FriendsQA icon indicating copy to clipboard operation
FriendsQA copied to clipboard

Correct way for data split

Open hsujh073 opened this issue 4 years ago • 4 comments

Hi. I want to run some codes with FriendsQA dataset and find out that in the JSON file episode 21-22 are the test set and those after 23 are the development set, different from that written in README.

So which one is the correct way to split the dataset? Thanks.

hsujh073 avatar Aug 21 '20 08:08 hsujh073

@hsujh073 I believe 21-22 should be the development set and 23+ are the test set as written in the paper: https://www.aclweb.org/anthology/2020.acl-main.505.pdf

@FrankLicm could you please verify this and fix the typos if any? Thanks.
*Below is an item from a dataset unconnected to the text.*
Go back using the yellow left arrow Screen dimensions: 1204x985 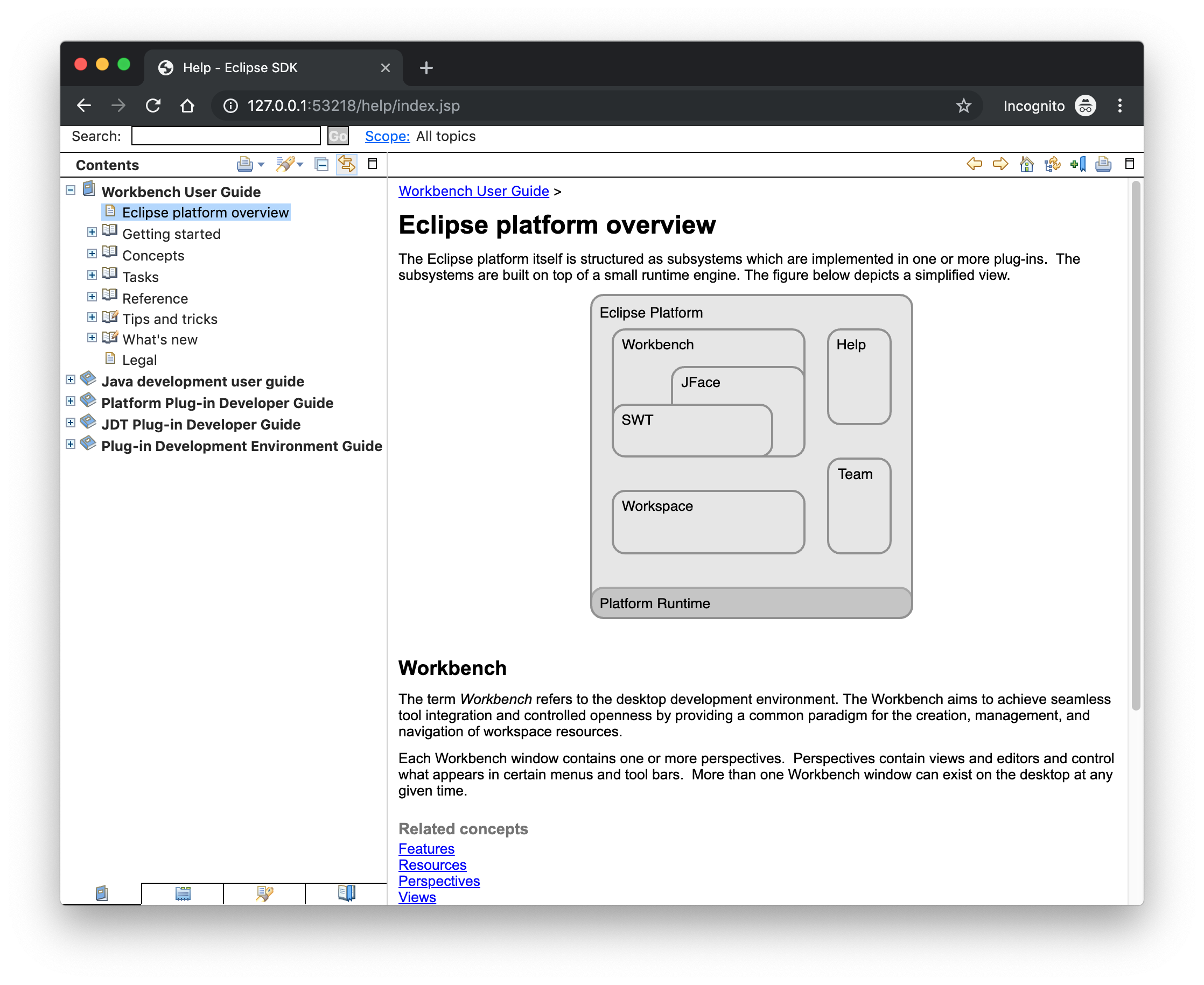click(974, 165)
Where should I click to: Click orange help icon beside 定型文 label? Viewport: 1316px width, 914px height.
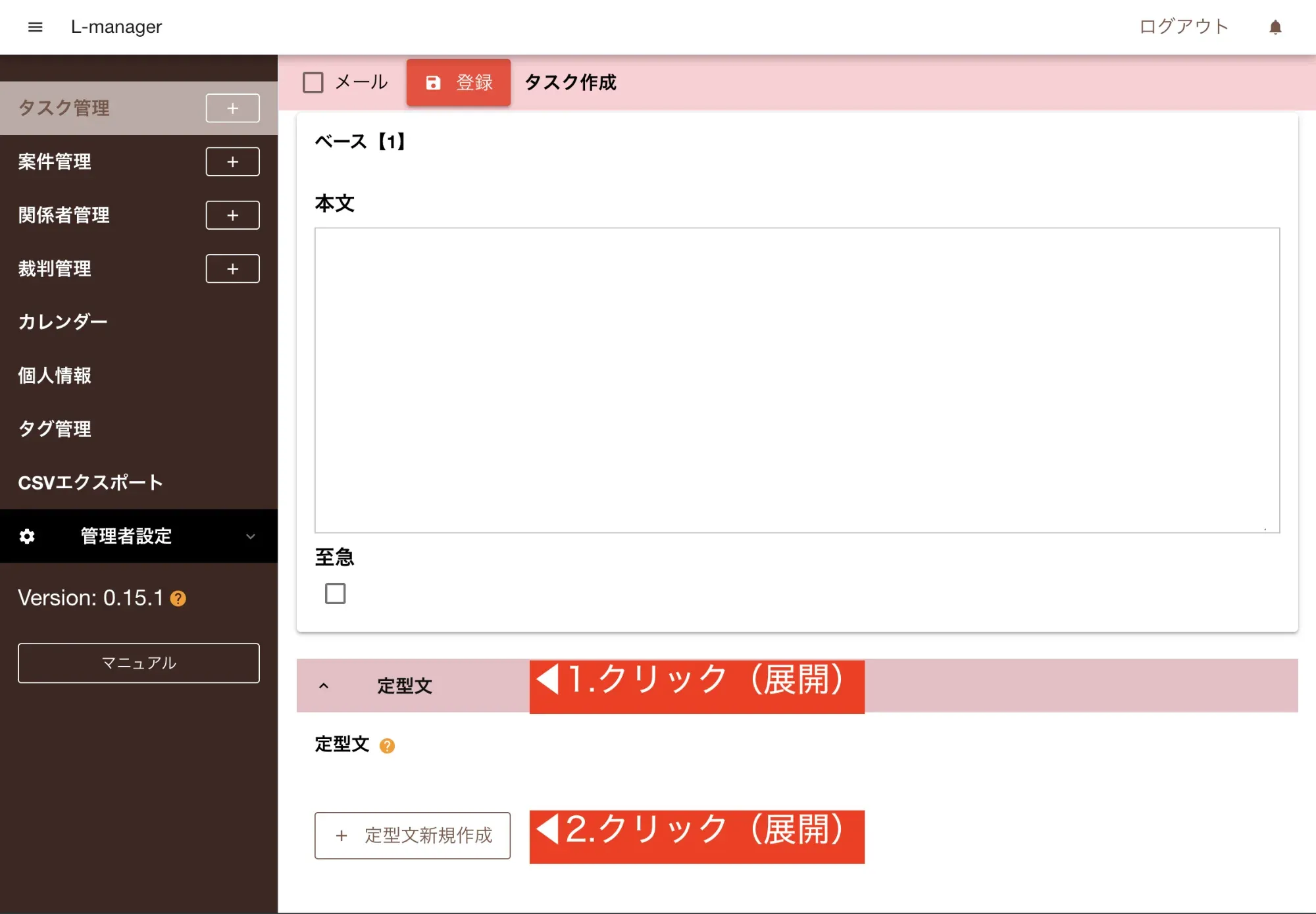tap(387, 746)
jdchoi77 avatar Aug 21 '20 16:08 jdchoi77

Hi, I am sorry that I think I may make a mistake when naming the generated split files before so I actually forgot which set I used to get the result in the paper, but the correct way I originally proposed is indeed 21-22 should be the development set and 23+ are the test set. Besides, this data split is generated from full data for version 1.0 when uploading it to make it consistent with the version 1.0, and due to my previous laptop issue, I lost the original data split files when I did experiments for which I did some deletion of some invalid questions and the development environment for this now is also lost so I am afraid that I cannot do any further operations regarding this repo. The typo here, I think, is only that the name of dev and test files of both versions 1.0 and 2.0 should be exchanged. Thanks.

arianakc avatar Aug 22 '20 08:08 arianakc

OK. Thank you.

hsujh073 avatar Aug 23 '20 09:08 hsujh073

@FrankLicm you still have the access to this repo, so please fix the names when you have time. Thanks!

jdchoi77 avatar Aug 24 '20 15:08 jdchoi77